Haga como yo: no se meta en política

¿Recuerdan la famosa frase atribuida al dictador Franco? Bien, pues el pasado 11 de Julio, día en que el gobierno anunció unas medidas ciertamente dramáticas para gran parte de la población española, estuve en el Congreso de los Diputados y lo que más me impactó fue la sensación de que Rajoy exponía sus decisiones aplicando esta misma lógica. Sus palabras y su expresión corporal venían a decir: “Oiga, yo no sé por qué estoy aquí debatiendo con ustedes. Mis decisiones responden a criterios técnicos objetivos y lo demás son simples ocurrencias basadas en prejuicios ideológicos y políticos. Adiós muy buenas”.

Es decir, no hay debate posible. No hay necesidad de deliberar y demostrar por qué el Partido Popular considera que sus decisiones son las más acertadas. Personalmente, y creo que no soy el único, me sentiría menos humillado si se me tratase como una persona adulta a la hora de exponer la situación actual. Es decir, puedo aceptar que las arcas del estado están vacías y que hay que actuar (aunque una mínima exigencia democrática y de futuro demanda investigar cómo se ha llegado a esta situación y depurar responsabilidades). Pero lo mínimo es que se admita que la forma de actuar no viene dictada por una receta mágica e inmutable, sino que responde a los criterios ideológicos del partido que gobierna (o de los que nos gobiernan desde Europa). Creo que se le llama honestidad, transparencia, valentía o algo así.

Finalmente, este discurso pretendidamente técnico, neutro, que en el fondo trata de evitar verse asociado con “la política”, puede ser cómodo para unos dirigentes que saben que están administrando un empobreciendo paulatino a la mayoría de la ciudadanía. Igualmente, decisiones como suprimir concejales o parlamentarios pueden gozar del respaldo “instintivo” de gran parte de la población.
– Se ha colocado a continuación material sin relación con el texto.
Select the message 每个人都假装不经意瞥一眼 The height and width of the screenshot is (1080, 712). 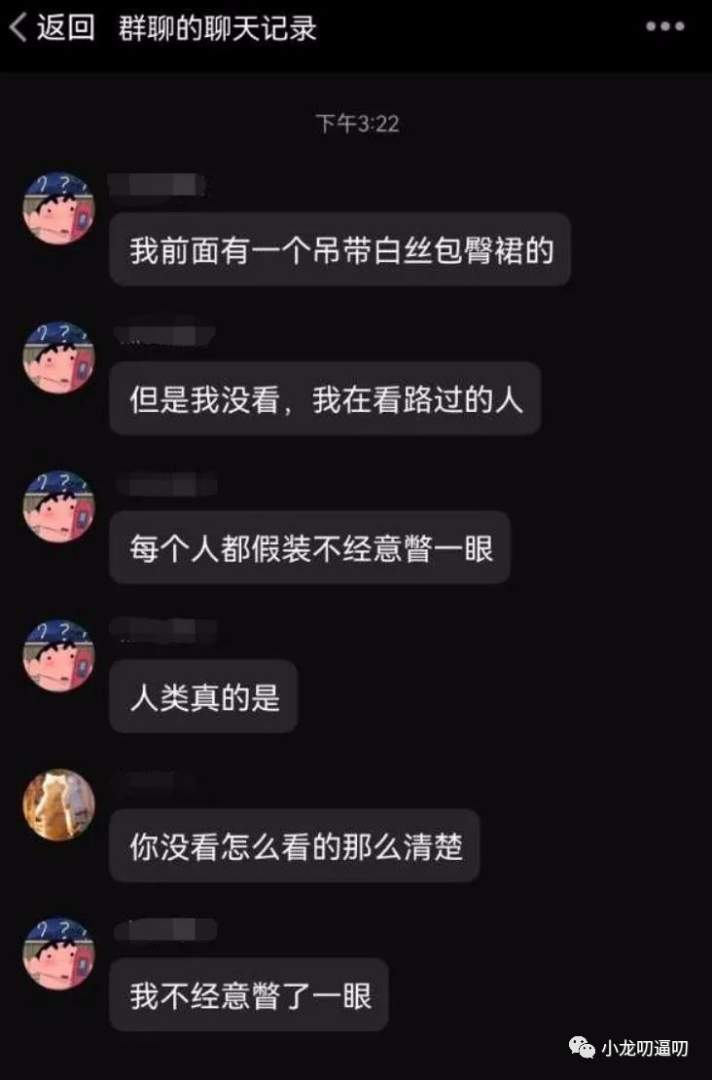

No obstante, el discurso “anti-político” puede acabar volviéndose en su contra. No hace falta recordar el profundo rencor que gran parte de la población ha ido acumulando contra “la clase política”. Dentro de este rencor hay, en mi opinión, una parte de sano juicio ante lo que han sido una serie de actuaciones políticas nefastas, pero también existe un caldo de cultivo para discursos populistas que no diferencian entre las políticas de unos y otros y abogan por acabar con TODA “la actividad política”. Cuidado con alimentar las bajas pasiones que todos albergamos.